Given passage:
Philly University Presidents Don’t Talk to Each Other—and That’s a Big Problem
Drexel prez John Fry and Thomas Jefferson leader Stephen Klasko kept it real at Thinkfest on Thursday.
When the Brookings Institution published a review of Philadelphia’s innovation district earlier this year, the report’s biggest recommendation was collaboration, hence its title, “Connect to Compete.”
So just how well do Philly’s top institutions get along? According to two of Philly’s top leaders, execs at some of Philly’s biggest institutions hardly even speak to one another. At Thinkfest on Thursday, Drexel University president John Fry and Thomas Jefferson University and Jefferson Health president and CEO Stephen Klasko spoke candidly about the state of connection in the city.
“It’s not common for university presidents to talk to each other,” Klasko told the audience, “We don’t do enough of that in Philadelphia.” Stronger collaboration is the secret ingredient that can push Philadelphia forward and guarantee its spot as a leading metro ten years from now.

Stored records
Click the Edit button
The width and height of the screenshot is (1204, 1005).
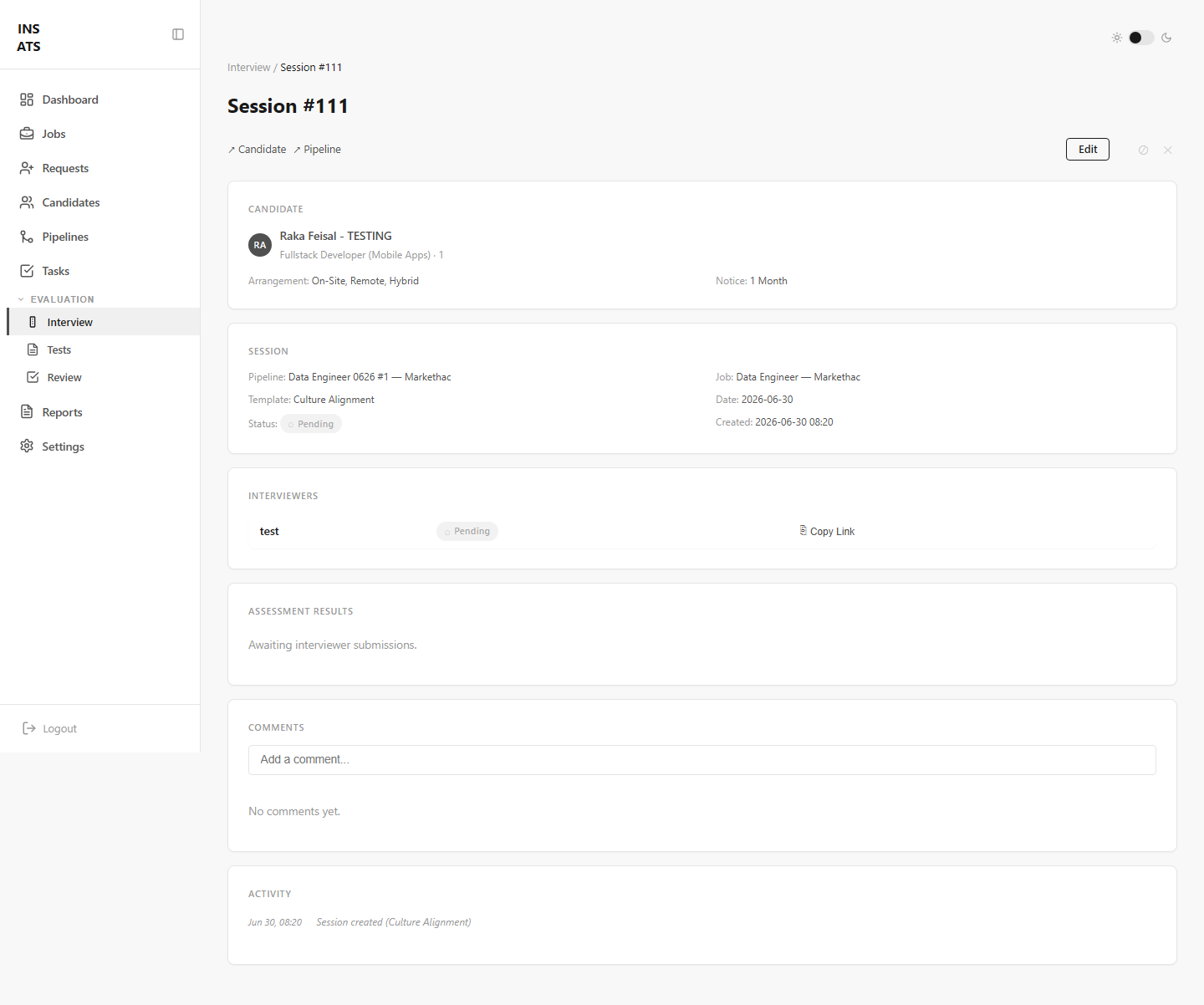1088,149
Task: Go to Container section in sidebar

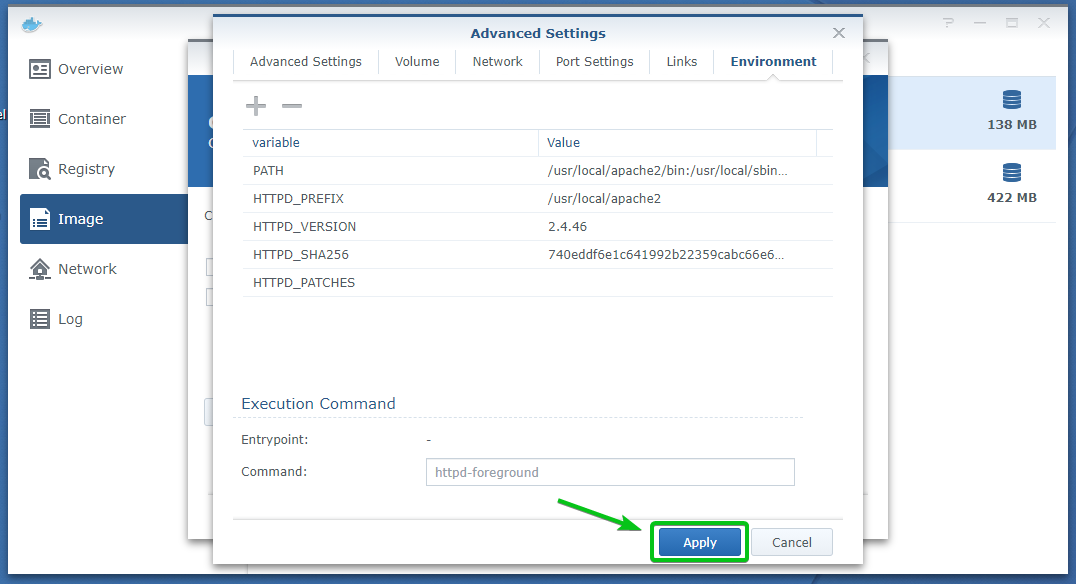Action: (91, 119)
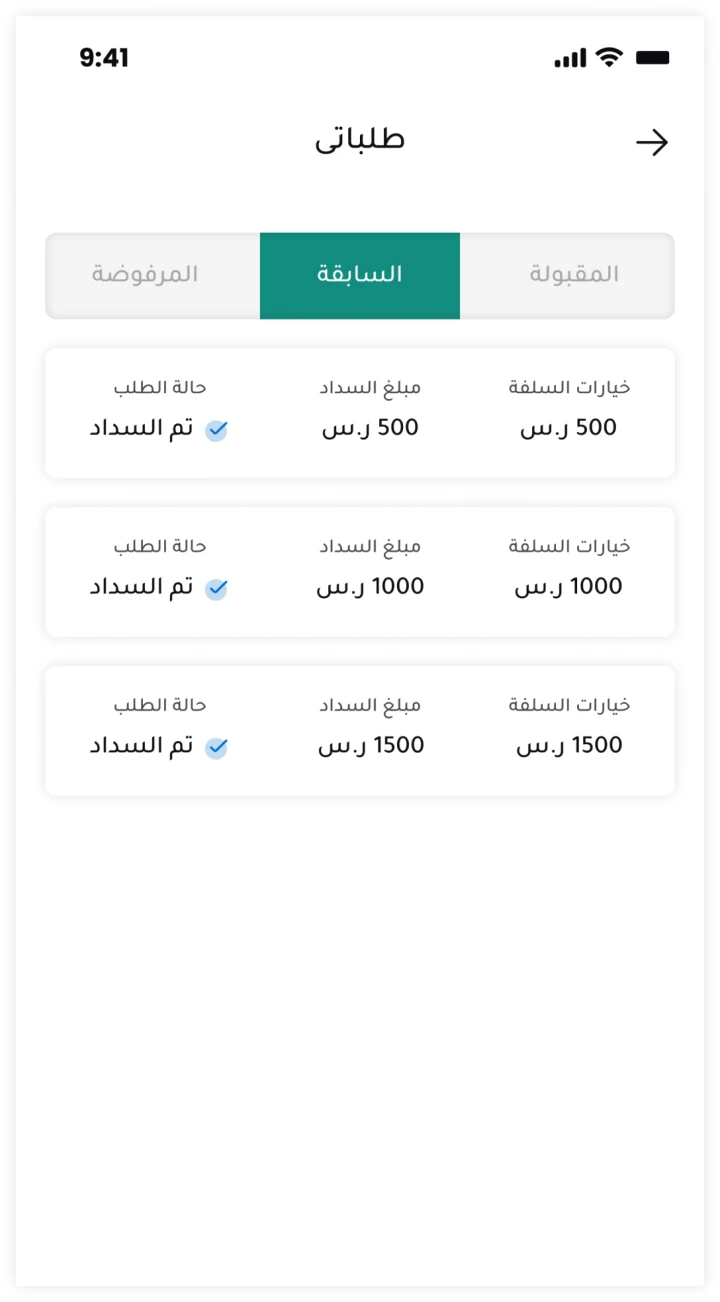The image size is (720, 1302).
Task: Tap the checkmark icon on the 500 ر.س order
Action: coord(217,430)
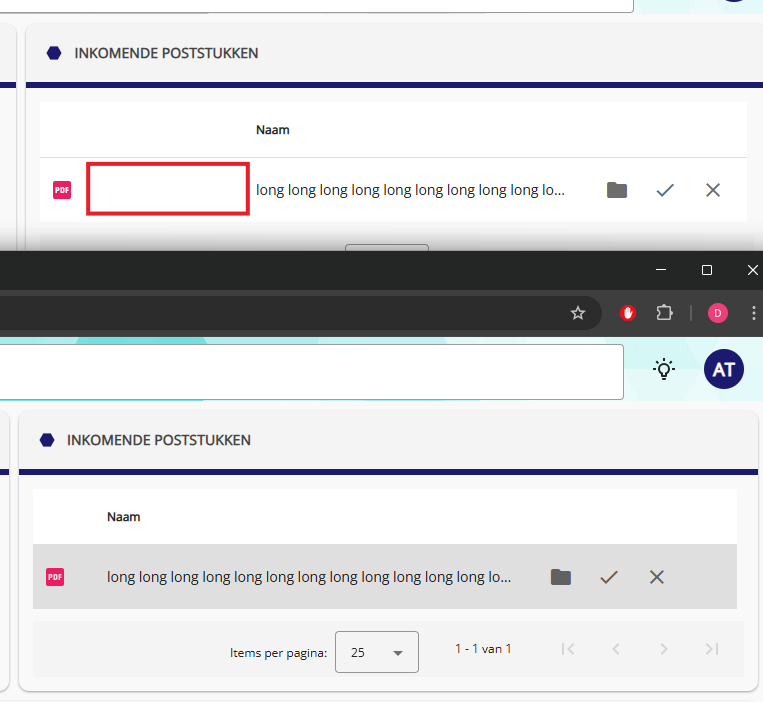
Task: Click the red hand ad-blocker extension icon
Action: coord(628,313)
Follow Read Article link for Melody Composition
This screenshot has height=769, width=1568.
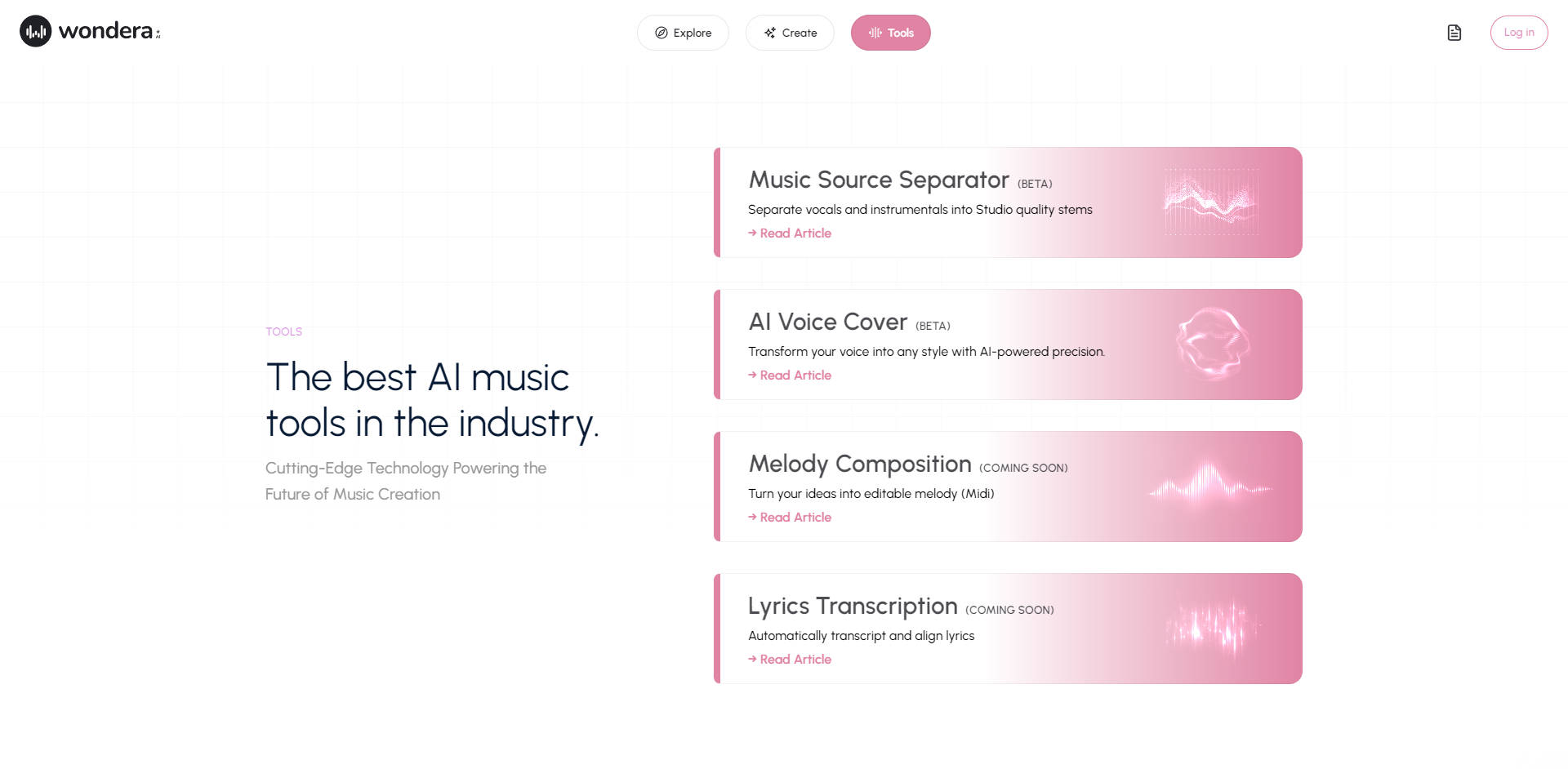pyautogui.click(x=795, y=518)
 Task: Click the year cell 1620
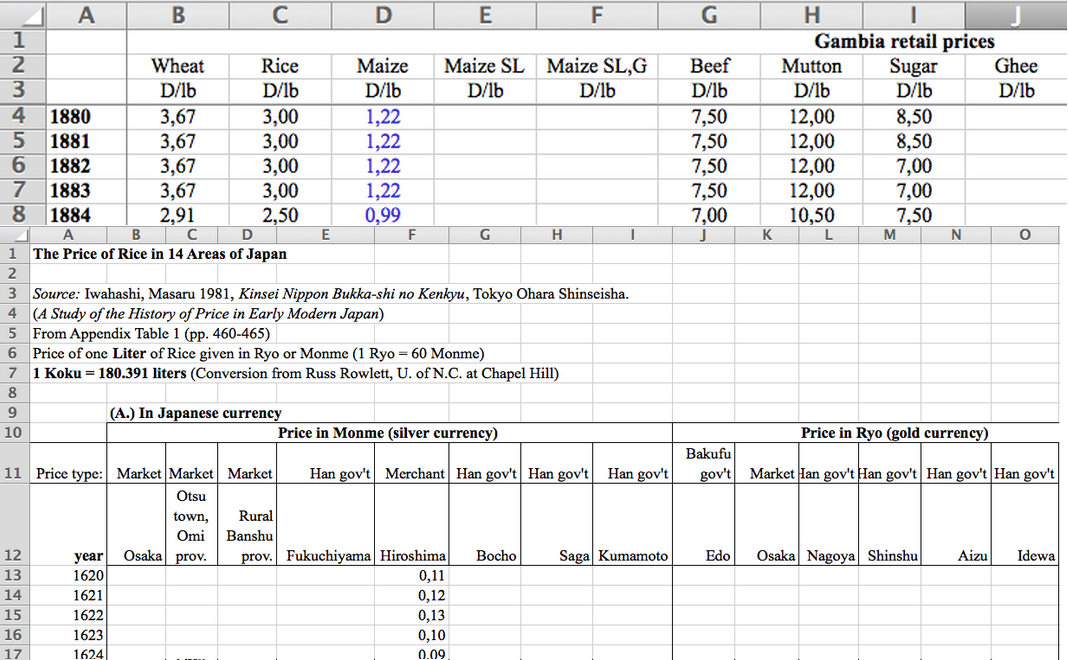88,575
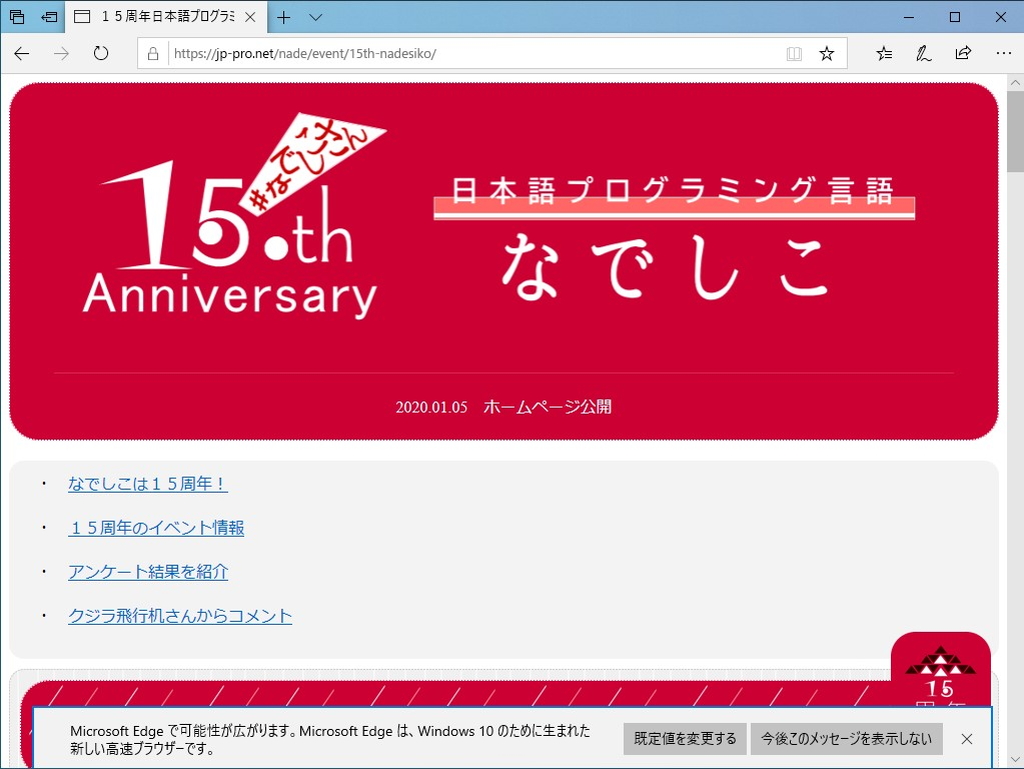Viewport: 1024px width, 769px height.
Task: Open Edge 'Settings and more' menu
Action: (x=1004, y=53)
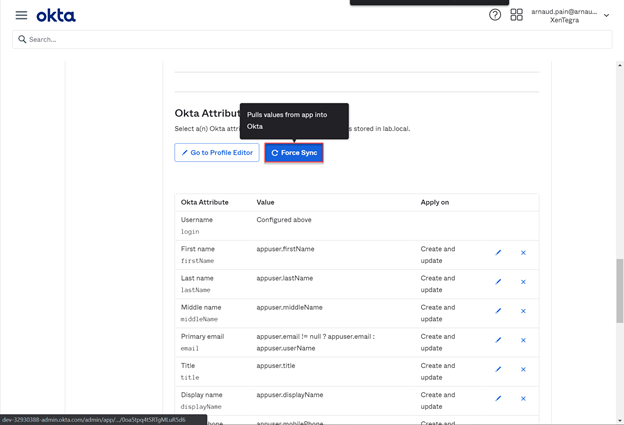Screen dimensions: 624x425
Task: Open the hamburger navigation menu
Action: [x=21, y=15]
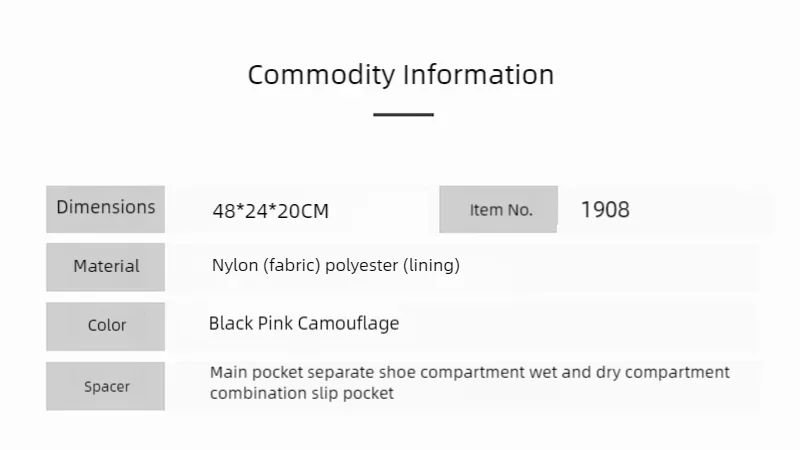Select the Spacer label cell
The image size is (800, 450).
coord(106,386)
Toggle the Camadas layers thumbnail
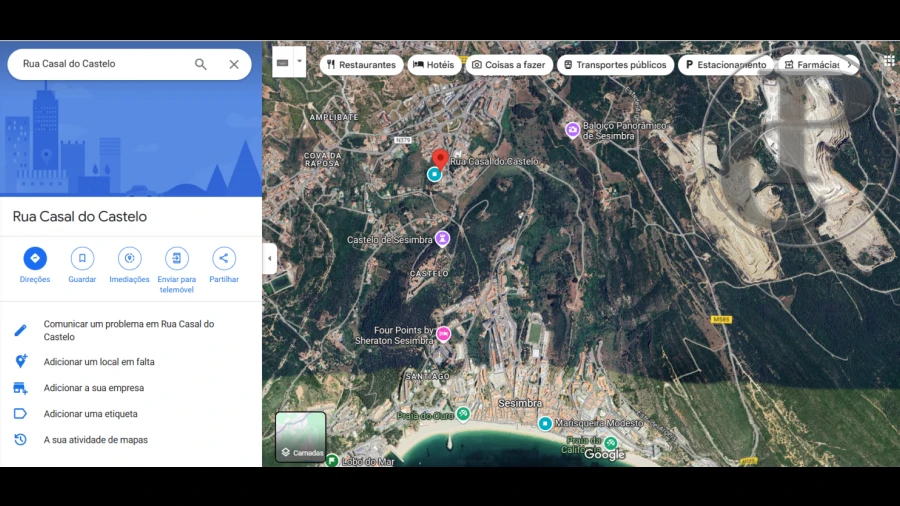Image resolution: width=900 pixels, height=506 pixels. [301, 437]
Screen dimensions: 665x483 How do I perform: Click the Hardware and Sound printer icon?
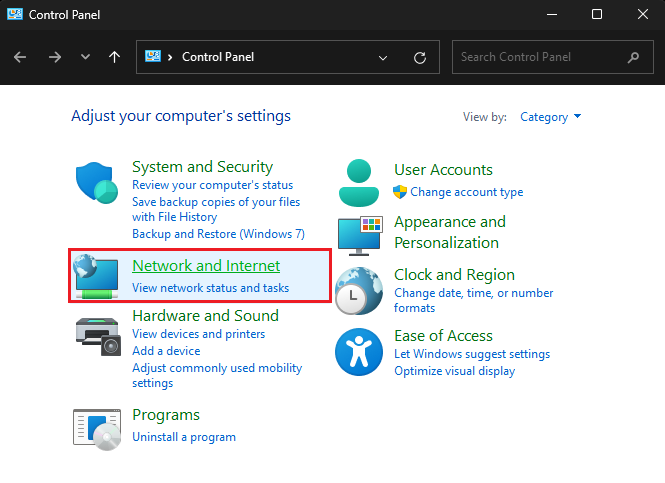[97, 335]
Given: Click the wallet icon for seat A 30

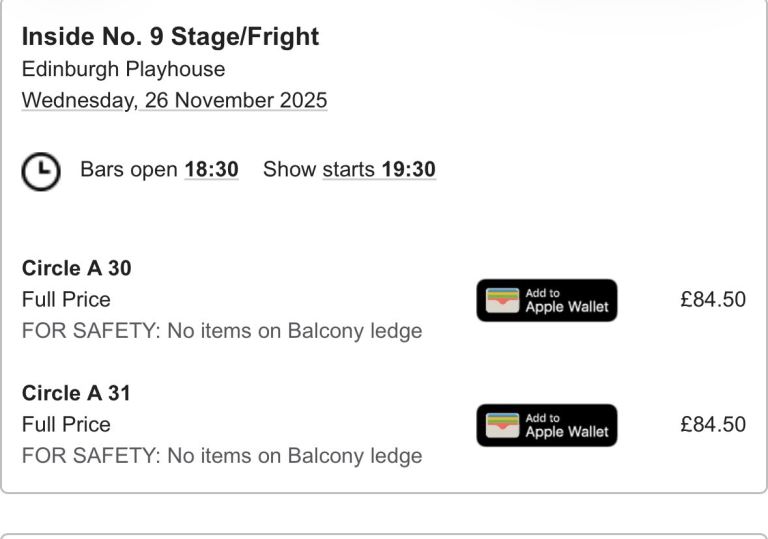Looking at the screenshot, I should coord(504,300).
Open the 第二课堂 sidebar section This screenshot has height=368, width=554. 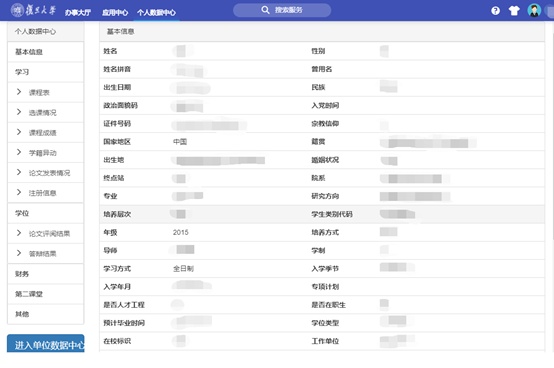click(46, 294)
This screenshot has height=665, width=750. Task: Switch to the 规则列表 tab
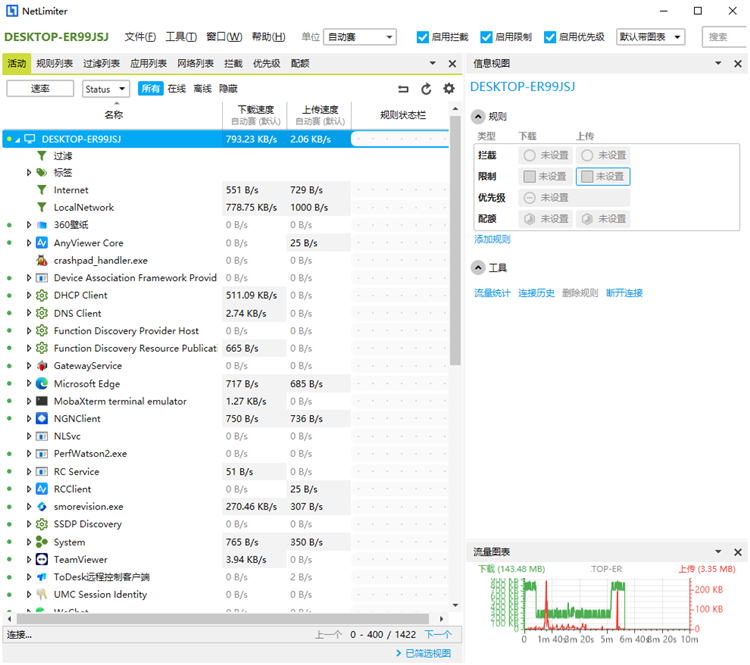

Study questions:
- a) In the Thinkfest article, what was the title of the Brookings Institution report on Philadelphia's innovation district?
- b) Go on with the Thinkfest article, picking up after its last sentence.

Per-task answers:
- a) “Connect to Compete.”

- b)
“All of us have been innovating and competing and making ourselves the best version that we can be,” said Fry, “But we’ve all hit a wall relative to how all of that equals a better Philadelphia. Because you can maximize each of our parts but that doesn’t make us the best city and the best region that we can be.”
He added, “The people running our biggest and most important entities in our city don’t know each other. But the good news is they want to know each other.”
Another side of Philly’s connectivity problem is in how the city brands itself. According to Klasko, companies in metro areas like Cambridge, for example, are able to explain why they’re in Cambridge without mentioning institutions like MIT or Harvard or Massachusetts General Hospital. “We have to be able to say, this is what Philadelphia is without mentioning Penn or Drexel or Jefferson or Comcast,” Klasko said. “What is our role and how is it different from Pittsburgh’s or Boston’s? What is our brand?” he asked.
For Fry, the city should move to connect intermediary players like the Chamber of Commerce and the business improvement districts throughout Center City. “They’re filled with super talented people,” he argued. “We need to summon them to act in a bigger and more strategic way.”